§ **WHAT IS BEING ASKED**
Beginning with the line containing "Open Search using the sidebar magnifier icon" and ending with the last line of the entries below, copy each line exactly and nothing else.

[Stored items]
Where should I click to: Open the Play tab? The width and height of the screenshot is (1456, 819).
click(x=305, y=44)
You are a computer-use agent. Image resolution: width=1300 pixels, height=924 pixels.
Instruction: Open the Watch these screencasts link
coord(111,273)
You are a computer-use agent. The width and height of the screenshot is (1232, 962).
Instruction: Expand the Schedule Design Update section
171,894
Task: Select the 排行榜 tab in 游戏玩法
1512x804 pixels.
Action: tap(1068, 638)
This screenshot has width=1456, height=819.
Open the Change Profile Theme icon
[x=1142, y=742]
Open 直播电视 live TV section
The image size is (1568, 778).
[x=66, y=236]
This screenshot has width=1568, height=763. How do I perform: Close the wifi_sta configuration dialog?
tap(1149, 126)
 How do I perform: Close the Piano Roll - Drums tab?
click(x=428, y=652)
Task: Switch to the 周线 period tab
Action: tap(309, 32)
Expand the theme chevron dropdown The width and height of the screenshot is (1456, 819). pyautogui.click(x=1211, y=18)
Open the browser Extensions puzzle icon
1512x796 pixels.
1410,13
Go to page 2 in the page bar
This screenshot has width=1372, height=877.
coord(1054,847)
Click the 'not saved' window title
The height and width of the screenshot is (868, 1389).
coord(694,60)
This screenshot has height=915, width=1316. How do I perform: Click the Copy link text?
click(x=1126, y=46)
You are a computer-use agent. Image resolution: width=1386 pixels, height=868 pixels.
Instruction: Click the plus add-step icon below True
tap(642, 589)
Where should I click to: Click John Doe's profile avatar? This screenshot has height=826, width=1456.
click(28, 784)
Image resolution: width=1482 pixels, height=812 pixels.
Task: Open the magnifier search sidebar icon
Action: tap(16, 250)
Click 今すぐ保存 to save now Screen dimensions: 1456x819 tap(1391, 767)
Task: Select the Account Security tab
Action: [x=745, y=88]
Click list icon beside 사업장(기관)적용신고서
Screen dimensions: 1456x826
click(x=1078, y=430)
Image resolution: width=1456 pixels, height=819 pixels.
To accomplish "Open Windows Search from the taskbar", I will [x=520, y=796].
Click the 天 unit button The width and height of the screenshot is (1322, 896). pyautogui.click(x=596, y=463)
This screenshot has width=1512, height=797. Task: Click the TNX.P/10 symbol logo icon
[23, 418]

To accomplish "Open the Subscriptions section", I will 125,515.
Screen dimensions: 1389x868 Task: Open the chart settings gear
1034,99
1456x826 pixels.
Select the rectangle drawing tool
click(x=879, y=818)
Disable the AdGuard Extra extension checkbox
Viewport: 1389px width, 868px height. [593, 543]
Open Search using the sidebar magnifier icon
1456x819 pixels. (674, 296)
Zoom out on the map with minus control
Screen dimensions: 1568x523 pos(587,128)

§ **SOLUTION TO THE EXERCISE**
Open Search using the sidebar magnifier icon
1456x819 pixels. (674, 296)
Zoom out on the map with minus control
Screen dimensions: 1568x523 pos(587,128)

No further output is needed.